What the exercise asks: Keep only the lines in the material below that contain the string "screenshot", and copy each of them unchanged.

Stored data:
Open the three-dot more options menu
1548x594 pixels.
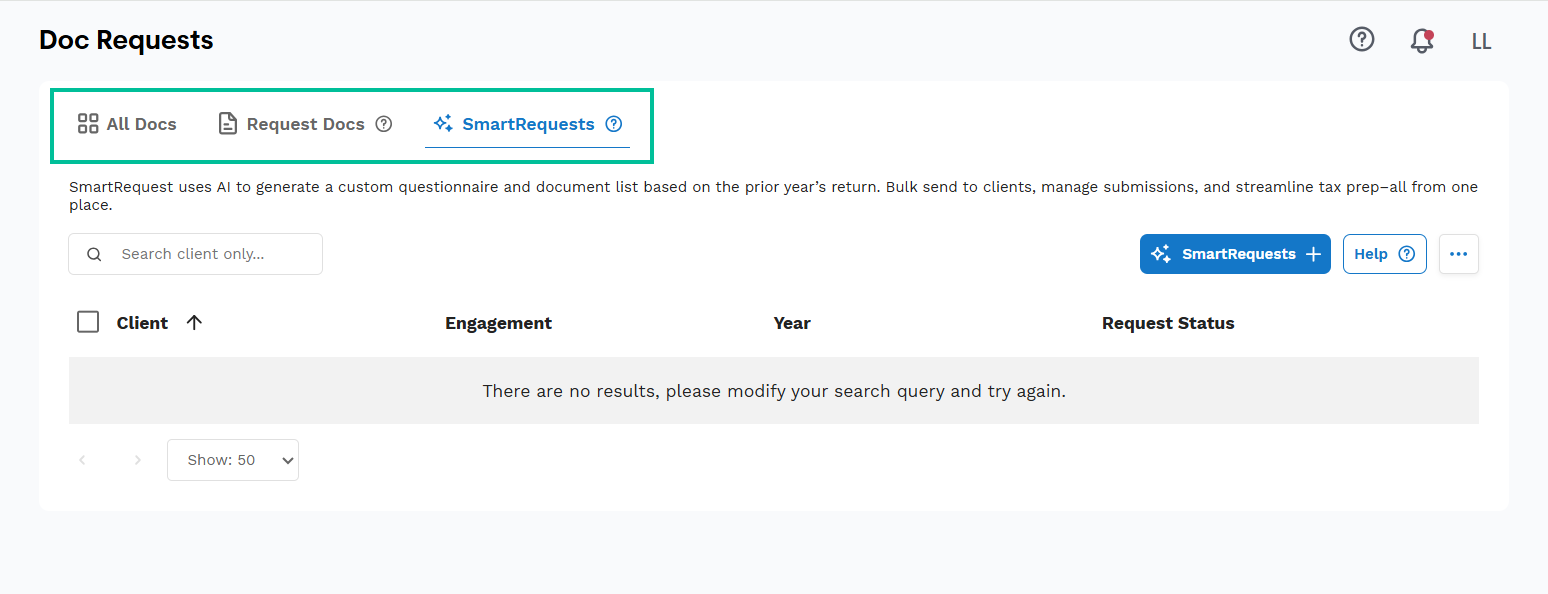(x=1458, y=254)
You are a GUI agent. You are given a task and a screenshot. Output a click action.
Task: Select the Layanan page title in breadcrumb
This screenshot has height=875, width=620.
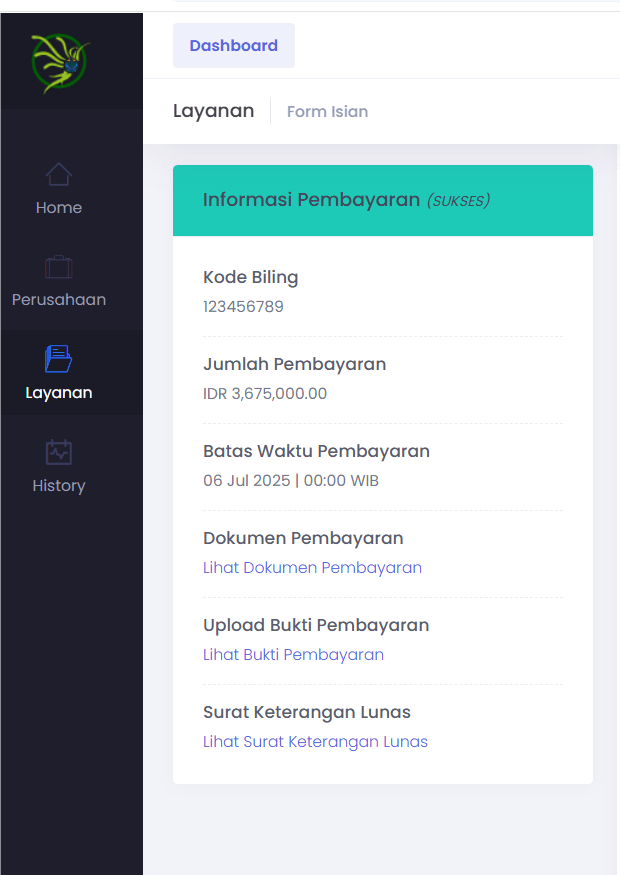click(x=214, y=111)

Response:
You are a GUI agent. You are given a task and a screenshot. Output a click action.
This screenshot has height=875, width=620.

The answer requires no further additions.